• The data
————————

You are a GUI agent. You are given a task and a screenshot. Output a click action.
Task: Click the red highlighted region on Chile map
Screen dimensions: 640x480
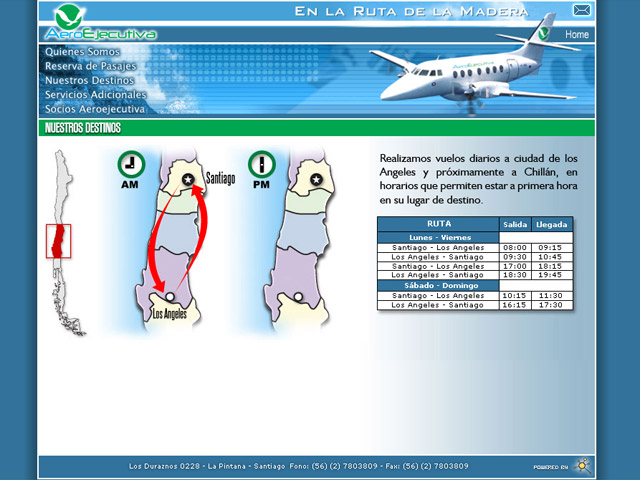(x=58, y=241)
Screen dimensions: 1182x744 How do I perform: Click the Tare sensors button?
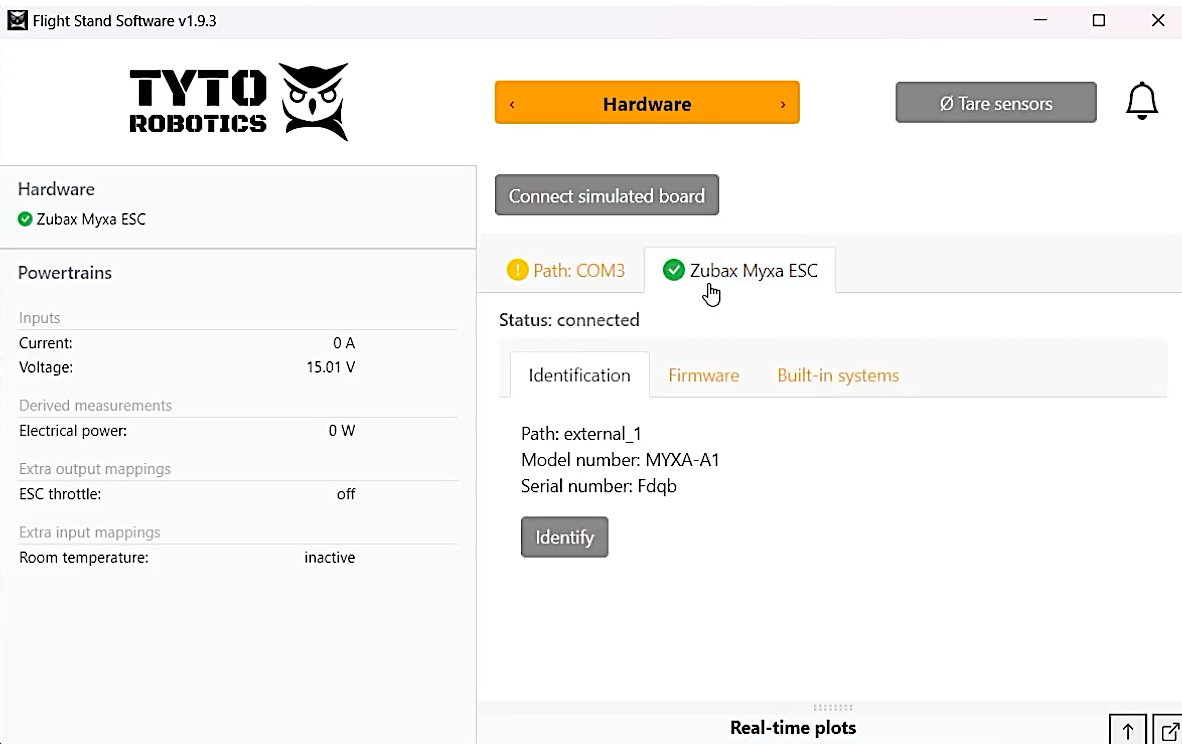(995, 102)
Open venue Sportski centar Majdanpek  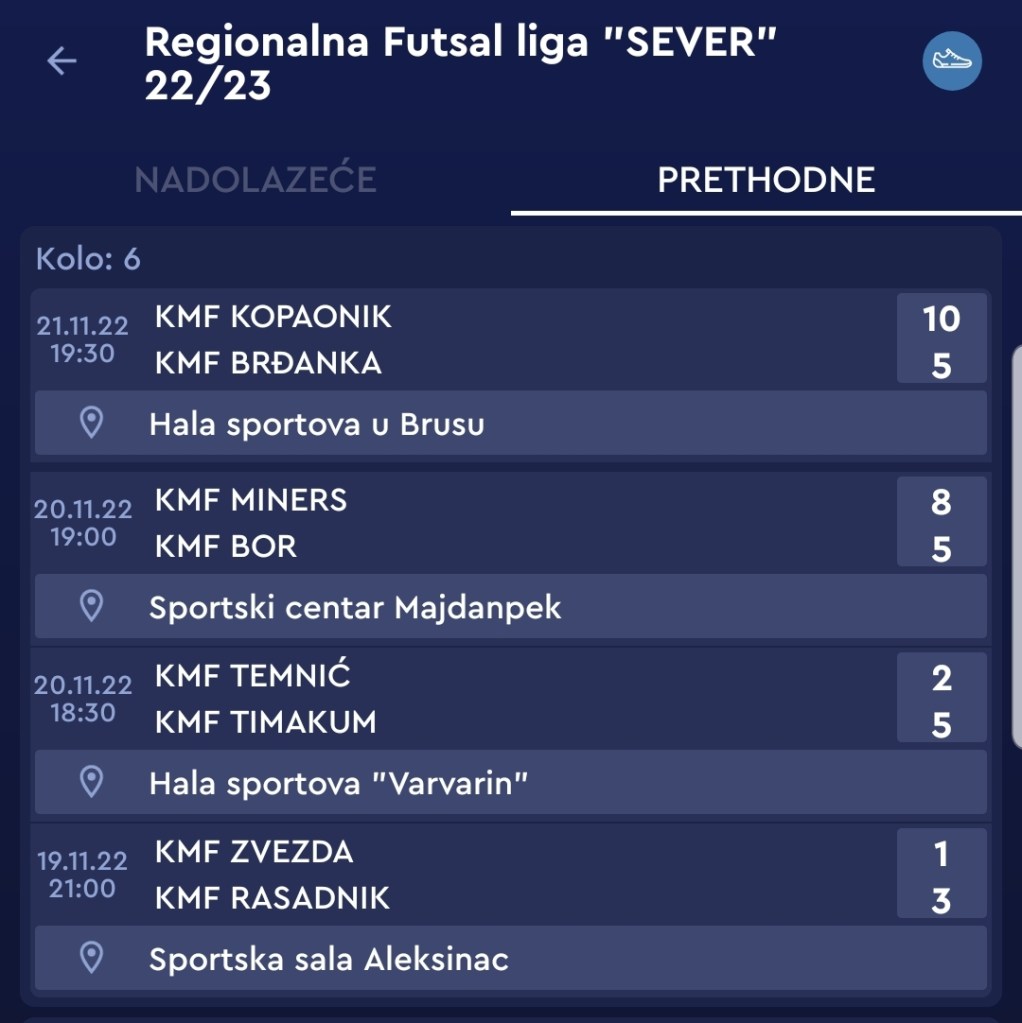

————————

• Exercise
Each line from the one containing "Screen dimensions: 640x480" to the final line of the data must be printed exactly, both included, with nothing else and no pictures.

• Completed exercise
Screen dimensions: 640x480
(x=58, y=241)
Screen dimensions: 1182x744 How do I perform: Click the Tare sensors button?
(995, 102)
Open venue Sportski centar Majdanpek  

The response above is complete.